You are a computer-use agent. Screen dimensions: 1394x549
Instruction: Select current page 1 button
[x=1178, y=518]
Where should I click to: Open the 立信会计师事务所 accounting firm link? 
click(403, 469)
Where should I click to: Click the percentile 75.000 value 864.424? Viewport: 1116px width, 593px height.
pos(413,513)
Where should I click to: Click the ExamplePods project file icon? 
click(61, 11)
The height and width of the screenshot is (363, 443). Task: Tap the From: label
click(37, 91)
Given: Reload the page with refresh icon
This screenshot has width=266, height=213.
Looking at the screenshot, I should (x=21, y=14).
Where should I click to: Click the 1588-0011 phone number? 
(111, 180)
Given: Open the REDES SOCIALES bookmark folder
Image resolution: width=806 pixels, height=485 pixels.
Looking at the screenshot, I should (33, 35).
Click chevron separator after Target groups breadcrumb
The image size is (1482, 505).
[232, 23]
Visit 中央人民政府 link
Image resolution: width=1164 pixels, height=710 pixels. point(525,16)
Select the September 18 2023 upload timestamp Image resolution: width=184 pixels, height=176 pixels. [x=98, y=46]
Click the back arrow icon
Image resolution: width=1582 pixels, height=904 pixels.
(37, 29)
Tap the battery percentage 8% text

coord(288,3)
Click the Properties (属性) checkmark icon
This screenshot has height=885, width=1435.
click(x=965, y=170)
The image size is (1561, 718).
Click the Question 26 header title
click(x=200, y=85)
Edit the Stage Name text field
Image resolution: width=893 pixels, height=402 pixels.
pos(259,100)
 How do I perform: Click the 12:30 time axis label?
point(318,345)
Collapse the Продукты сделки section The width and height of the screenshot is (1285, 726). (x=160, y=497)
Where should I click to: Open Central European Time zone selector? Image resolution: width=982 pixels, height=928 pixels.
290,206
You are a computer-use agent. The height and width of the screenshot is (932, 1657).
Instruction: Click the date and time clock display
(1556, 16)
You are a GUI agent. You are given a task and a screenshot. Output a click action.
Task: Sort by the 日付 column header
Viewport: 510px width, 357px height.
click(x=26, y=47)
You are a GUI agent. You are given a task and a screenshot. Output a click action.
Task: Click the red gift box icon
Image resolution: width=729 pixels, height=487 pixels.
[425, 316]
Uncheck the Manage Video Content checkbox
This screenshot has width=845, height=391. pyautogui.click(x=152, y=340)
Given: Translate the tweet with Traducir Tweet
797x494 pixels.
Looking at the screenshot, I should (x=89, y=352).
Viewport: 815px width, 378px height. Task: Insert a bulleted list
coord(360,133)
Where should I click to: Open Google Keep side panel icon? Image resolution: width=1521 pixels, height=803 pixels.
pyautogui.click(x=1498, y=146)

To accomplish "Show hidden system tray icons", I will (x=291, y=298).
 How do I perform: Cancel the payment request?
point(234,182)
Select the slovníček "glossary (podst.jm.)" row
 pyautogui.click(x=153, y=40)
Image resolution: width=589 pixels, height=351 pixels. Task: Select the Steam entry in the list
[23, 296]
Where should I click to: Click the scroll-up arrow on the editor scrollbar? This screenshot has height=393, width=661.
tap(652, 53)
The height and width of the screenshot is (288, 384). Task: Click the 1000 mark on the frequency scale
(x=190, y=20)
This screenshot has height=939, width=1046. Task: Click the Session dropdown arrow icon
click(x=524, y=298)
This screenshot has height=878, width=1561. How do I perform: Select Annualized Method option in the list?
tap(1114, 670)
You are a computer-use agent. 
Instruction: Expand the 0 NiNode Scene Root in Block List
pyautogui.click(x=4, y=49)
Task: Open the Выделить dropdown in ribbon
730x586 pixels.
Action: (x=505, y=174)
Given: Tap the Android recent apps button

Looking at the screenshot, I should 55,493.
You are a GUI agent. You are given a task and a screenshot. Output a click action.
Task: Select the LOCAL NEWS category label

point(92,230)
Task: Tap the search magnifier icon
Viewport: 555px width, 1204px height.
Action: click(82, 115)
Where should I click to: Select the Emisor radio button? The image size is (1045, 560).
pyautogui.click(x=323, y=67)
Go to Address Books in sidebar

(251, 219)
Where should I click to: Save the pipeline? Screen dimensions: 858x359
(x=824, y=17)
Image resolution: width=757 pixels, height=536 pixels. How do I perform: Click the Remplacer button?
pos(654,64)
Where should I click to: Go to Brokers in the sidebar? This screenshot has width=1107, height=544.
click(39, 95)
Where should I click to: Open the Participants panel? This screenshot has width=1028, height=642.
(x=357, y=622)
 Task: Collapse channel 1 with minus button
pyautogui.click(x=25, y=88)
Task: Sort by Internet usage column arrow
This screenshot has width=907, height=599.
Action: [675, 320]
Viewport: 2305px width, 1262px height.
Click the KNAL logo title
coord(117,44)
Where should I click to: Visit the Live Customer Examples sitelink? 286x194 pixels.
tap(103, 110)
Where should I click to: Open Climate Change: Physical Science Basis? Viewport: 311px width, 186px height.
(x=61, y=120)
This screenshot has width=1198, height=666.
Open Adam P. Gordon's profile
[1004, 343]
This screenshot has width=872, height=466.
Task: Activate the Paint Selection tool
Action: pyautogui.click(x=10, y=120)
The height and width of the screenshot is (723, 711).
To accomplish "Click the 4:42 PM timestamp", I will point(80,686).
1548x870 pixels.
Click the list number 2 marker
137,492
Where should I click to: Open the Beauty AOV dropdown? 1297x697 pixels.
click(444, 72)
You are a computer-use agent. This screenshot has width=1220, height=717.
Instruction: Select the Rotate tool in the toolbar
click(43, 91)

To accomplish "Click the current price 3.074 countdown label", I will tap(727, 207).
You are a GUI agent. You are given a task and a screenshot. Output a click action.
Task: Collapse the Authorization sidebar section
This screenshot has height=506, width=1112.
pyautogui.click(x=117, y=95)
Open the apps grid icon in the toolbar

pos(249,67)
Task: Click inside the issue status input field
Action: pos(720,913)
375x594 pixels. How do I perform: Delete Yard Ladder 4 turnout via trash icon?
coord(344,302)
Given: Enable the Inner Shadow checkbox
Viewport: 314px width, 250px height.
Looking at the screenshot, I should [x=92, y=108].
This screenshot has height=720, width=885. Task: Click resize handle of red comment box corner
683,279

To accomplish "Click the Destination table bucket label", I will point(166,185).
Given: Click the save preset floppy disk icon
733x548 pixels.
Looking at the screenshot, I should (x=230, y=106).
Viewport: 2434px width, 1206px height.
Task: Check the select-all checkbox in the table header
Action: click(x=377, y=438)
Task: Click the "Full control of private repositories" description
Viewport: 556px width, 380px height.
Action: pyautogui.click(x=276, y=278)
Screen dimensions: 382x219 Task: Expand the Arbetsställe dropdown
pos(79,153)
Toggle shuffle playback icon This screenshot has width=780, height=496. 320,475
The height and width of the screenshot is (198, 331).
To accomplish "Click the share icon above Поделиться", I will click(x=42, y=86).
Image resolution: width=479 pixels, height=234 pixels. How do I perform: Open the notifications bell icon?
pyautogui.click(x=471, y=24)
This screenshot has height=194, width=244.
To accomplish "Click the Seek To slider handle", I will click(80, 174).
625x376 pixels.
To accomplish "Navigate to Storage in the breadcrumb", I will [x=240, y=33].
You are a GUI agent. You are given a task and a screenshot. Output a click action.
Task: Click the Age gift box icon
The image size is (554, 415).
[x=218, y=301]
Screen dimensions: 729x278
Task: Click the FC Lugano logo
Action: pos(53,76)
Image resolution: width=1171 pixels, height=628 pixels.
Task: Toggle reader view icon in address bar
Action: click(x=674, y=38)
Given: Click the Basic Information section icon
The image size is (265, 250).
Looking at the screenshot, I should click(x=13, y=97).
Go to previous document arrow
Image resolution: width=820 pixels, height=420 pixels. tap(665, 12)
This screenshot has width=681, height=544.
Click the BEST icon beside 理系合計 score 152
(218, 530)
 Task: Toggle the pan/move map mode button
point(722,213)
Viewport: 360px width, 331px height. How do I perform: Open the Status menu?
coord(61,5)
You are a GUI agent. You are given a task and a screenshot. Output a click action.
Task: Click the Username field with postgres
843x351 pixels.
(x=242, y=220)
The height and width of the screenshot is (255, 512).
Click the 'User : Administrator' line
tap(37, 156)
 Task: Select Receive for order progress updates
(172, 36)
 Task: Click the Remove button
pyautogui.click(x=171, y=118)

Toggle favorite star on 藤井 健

* [Task directions] Locate each line in the rows above that contains the string "panel", treating uppercase and lowercase as distinct, and copy every such line in full.

* [Task output]
Where should I click to: Open Google Keep side panel icon? Image resolution: width=1521 pixels, height=803 pixels.
Where should I click to: Open the Participants panel? This screenshot has width=1028, height=642.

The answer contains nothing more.